I know the problem is inside me. No, not 'the problem'. The confusion. If I were still under the thoughtless abuse of the bully, the programs will work just fine. They understand that that is how Reality just is, and so they prime all the right systems to fire on cue. Physical pain has to be addressed, so they get ready for the physical pain. "Okay, boys, here it comes!" But it won't come. This is an emotional struggle, and it resolves through communication, understanding, compassion, and charity. There wasn't going to be any physical pain, no matter how cutting the words are or how searing the heat of the anger —the abuse is not there. Just the old coded memories and non-conscious preparations. They are confused.

I told you that I am still eight years-old inside, and that part is very much truth. Once you set aside all the skins and masks and persons I need to get around in this culture, the boy who is the man, the boy who sometimes plays the girl, is still there and still dreaming all this. There are people who get this about me, and you are, with all your own harbored wisdom, one of those who does get it. I think that is why it's so easy for me to peel away the skins to be him again around you.

We talked about the pirates on the water, the lovers in the yellow light, the alien ship resurfacing, the cartoon door in the sky. Your imagination is so much more vivid than mine, but the brooding dragon inside knows how to set aside the wings, the claws, the smoke, and listen to the wisdom of imaginary nonsense.

I am trying to be truthful. Hiding nothing but respecting boundaries. We both said we want to do things right, without someone getting hurt, when we're not the ones who think we're hurting each other yet. But we will, if we're at all sincere in our humanity with one another. All humans betray and hurt one another in the long run, which is why promises, commitments, vows, and forgiveness are so important for growing together into something that's more than human, or beyond humanity.

I am learning how your eyes and shoulders work together. I am learning how to see the topology of your selves shift so subtly across your surfaces, when at first it seems like boredom or resistance or indifference or nervousness or skepticism.

Your words, your sensitive touch, your genuine soul, and your stellar wisdom: thank you for healing me when I needed it, and I took that healing back home and found closure as well as growth.


The water flows past my home and makes it way towards your bridge. I know now that whenever I pass by that spot near the bridge, I will think of you, us, that tree, those stars, and the water.

I know I am poly because I see how this works for me. When I am able to find and make and share connections, I am less cornered by my own isolating tendencies. The people who talk to me inside my head when I feel in my body that I just need to take this sharp object and plunge it into my flesh aren't always interested in what's going to happen afterwards, past the physical pain and the shock of the brutality.
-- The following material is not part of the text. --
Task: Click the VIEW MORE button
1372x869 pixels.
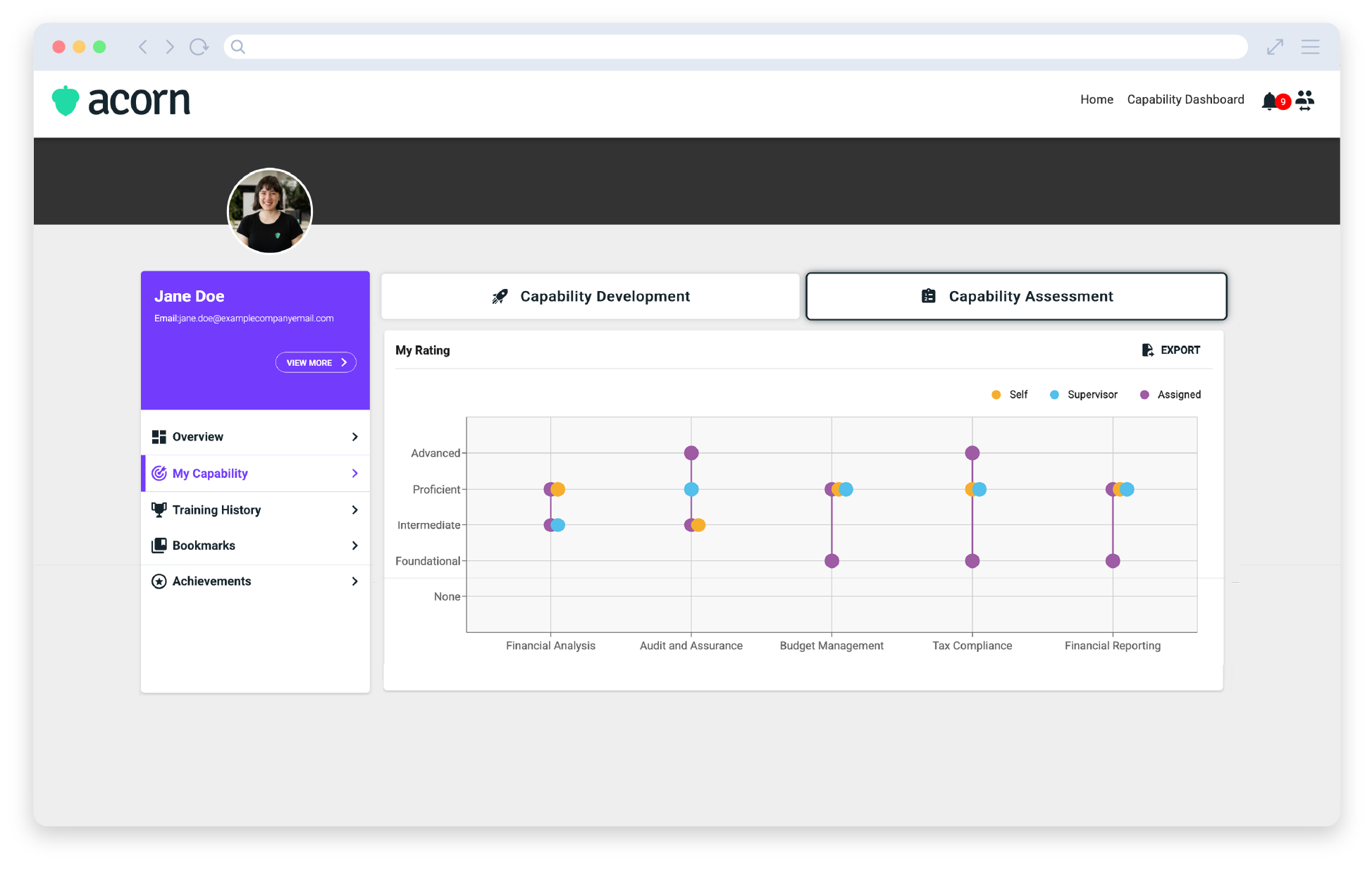Action: click(x=316, y=363)

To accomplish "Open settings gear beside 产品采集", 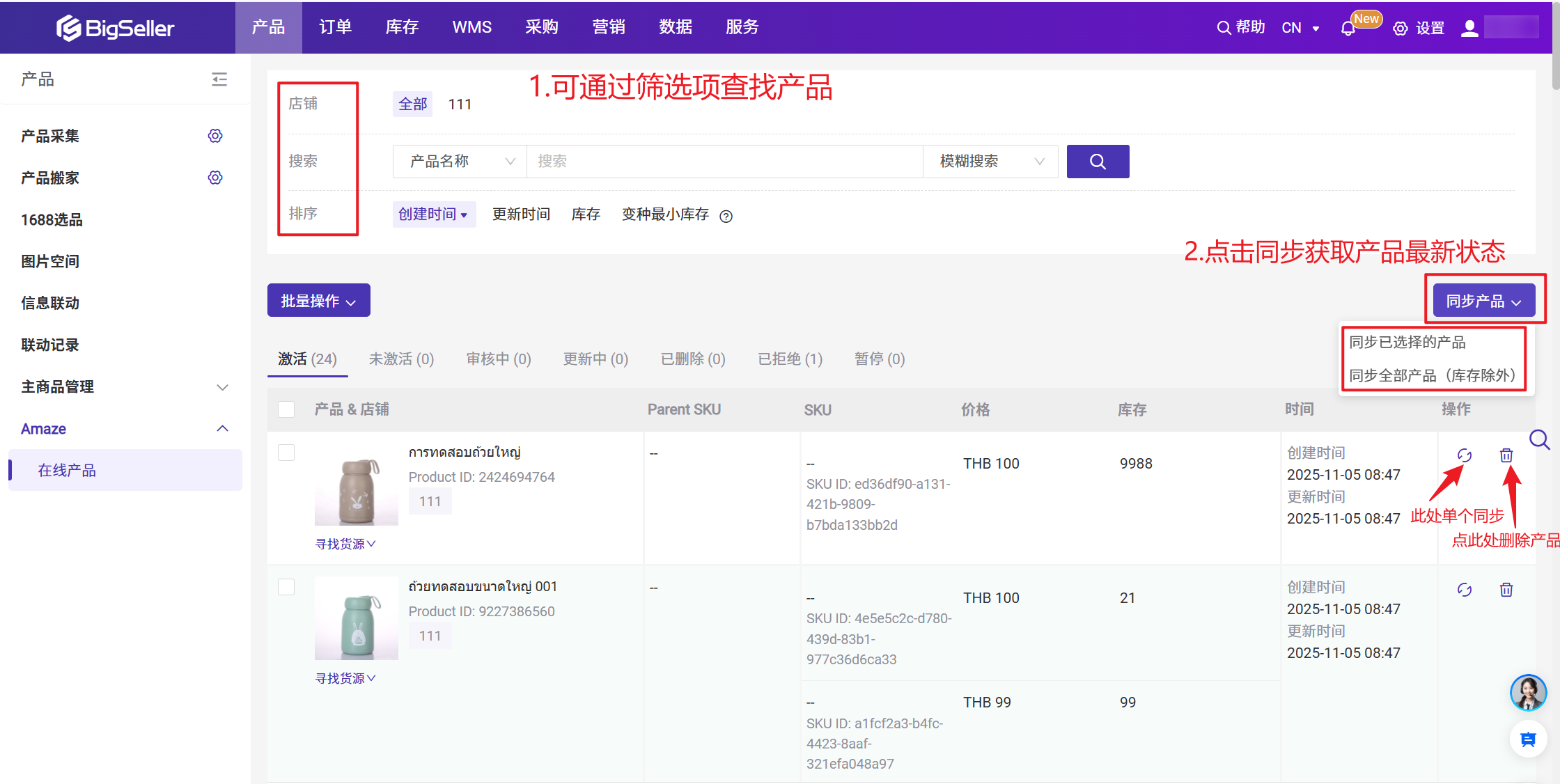I will point(215,136).
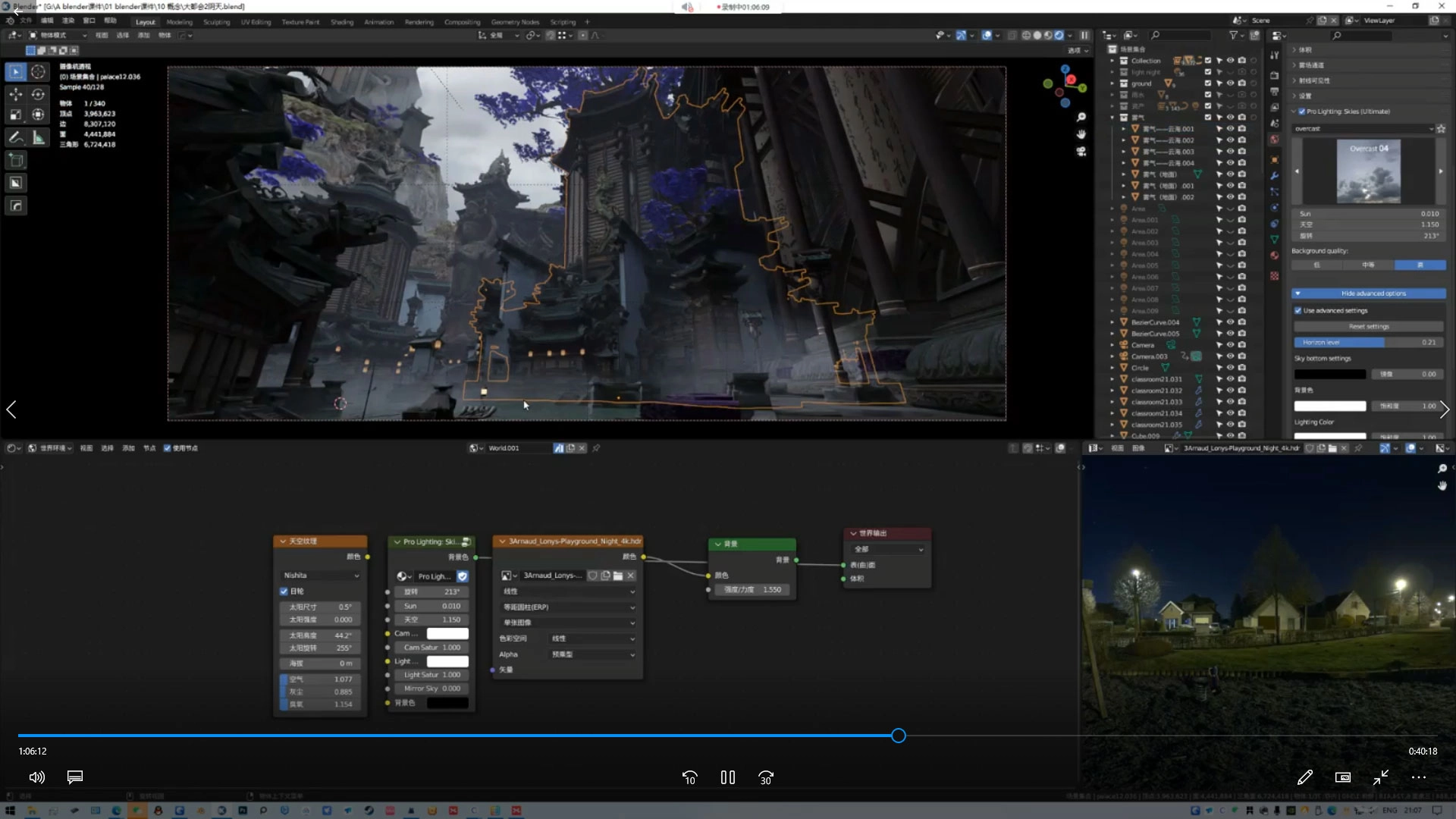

They want that release of calm that comes from the body responding to its physical cues. They are masochists for real and genuine pain because it gives them their own meaning and reason for existing, when what they think they are doing is helping me, or the system, recover from the emotions. Maybe there will come a time when they understand how to see further and further into the flesh and its sacred roots. I know, if I walk down this path with all of you, that they will come to understand this.

We cannot do it alone. I want you to understand that about me. I am not alone inside. We are different inside. We are the same outside. We are water flowing along from many streams and sources, until we return and join the great ocean and lose ourselves forever to the eventual.